WORK TO BE COMPLETED —
After locating "Task: Expand the Active Directory category", return its line and all lines that follow through the end of the listing below, exactly; leave out pictures.

-- PROVIDED MATERIAL follows --

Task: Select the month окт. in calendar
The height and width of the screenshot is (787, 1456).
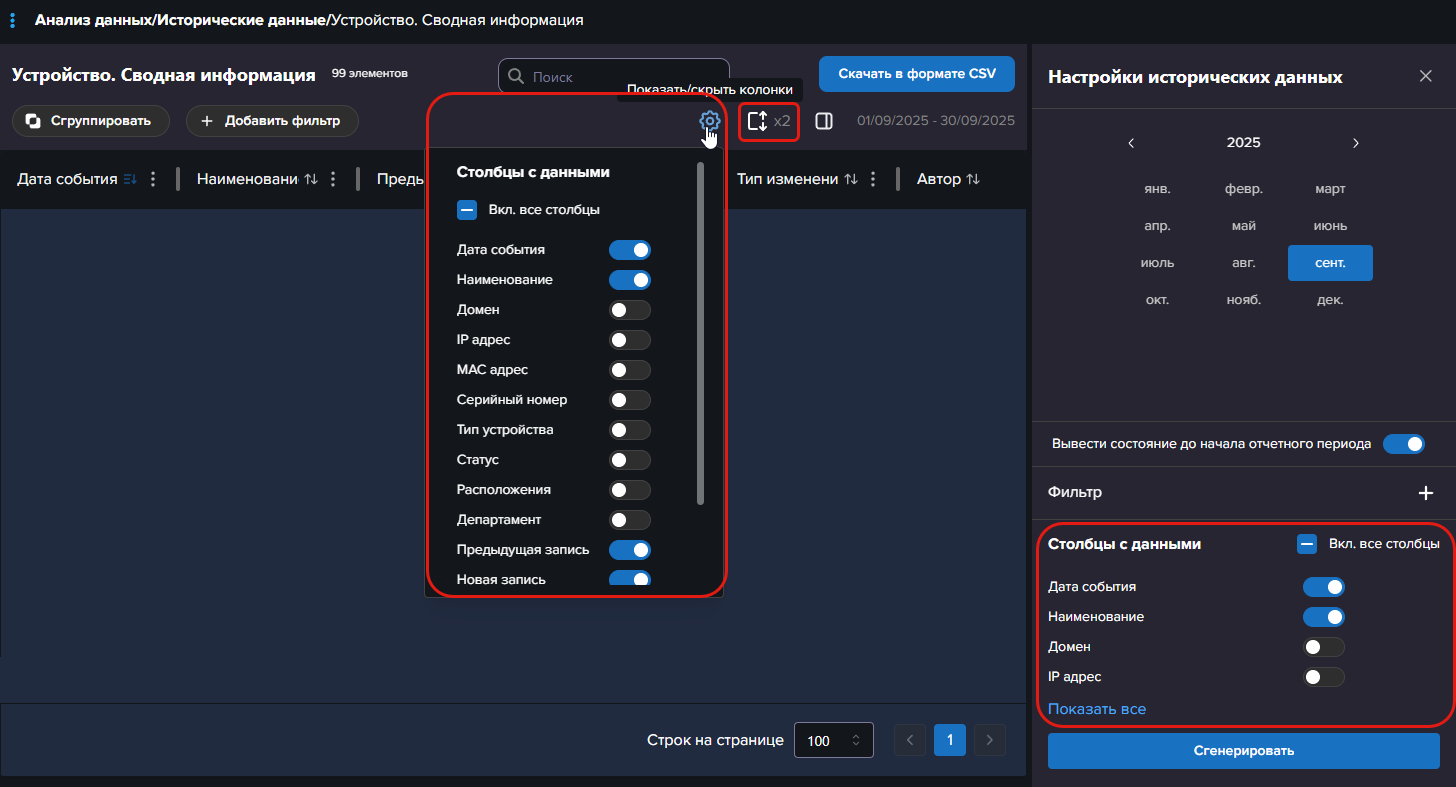Action: click(x=1157, y=300)

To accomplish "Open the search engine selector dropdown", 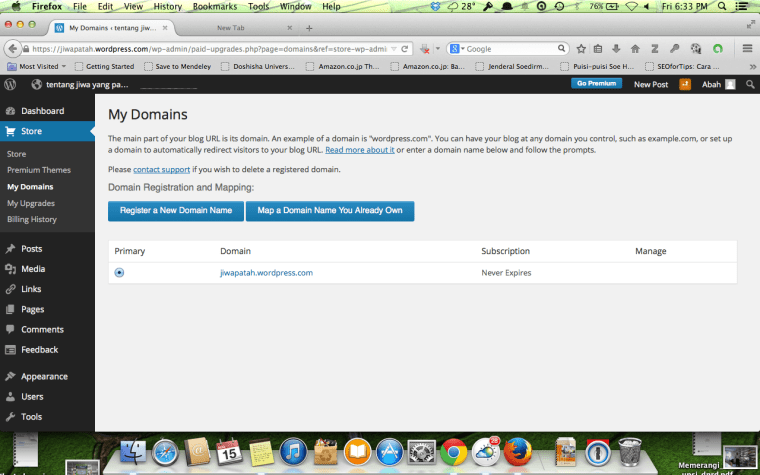I will pos(457,48).
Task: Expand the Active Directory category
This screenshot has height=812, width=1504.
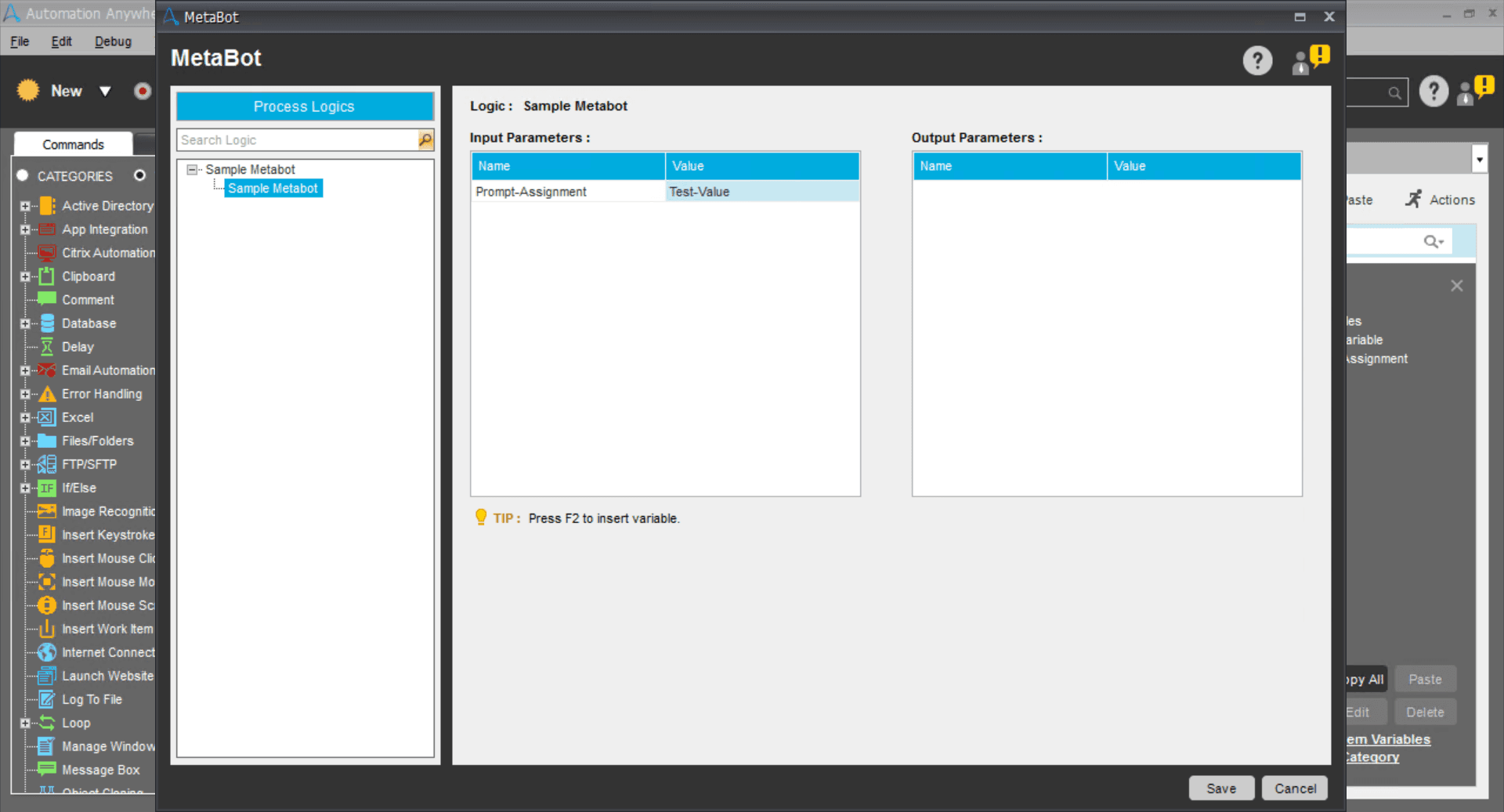Action: pos(25,206)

-- PROVIDED MATERIAL concluded --

TASK RESPONSE —
Task: Expand the Active Directory category
This screenshot has height=812, width=1504.
Action: pos(25,206)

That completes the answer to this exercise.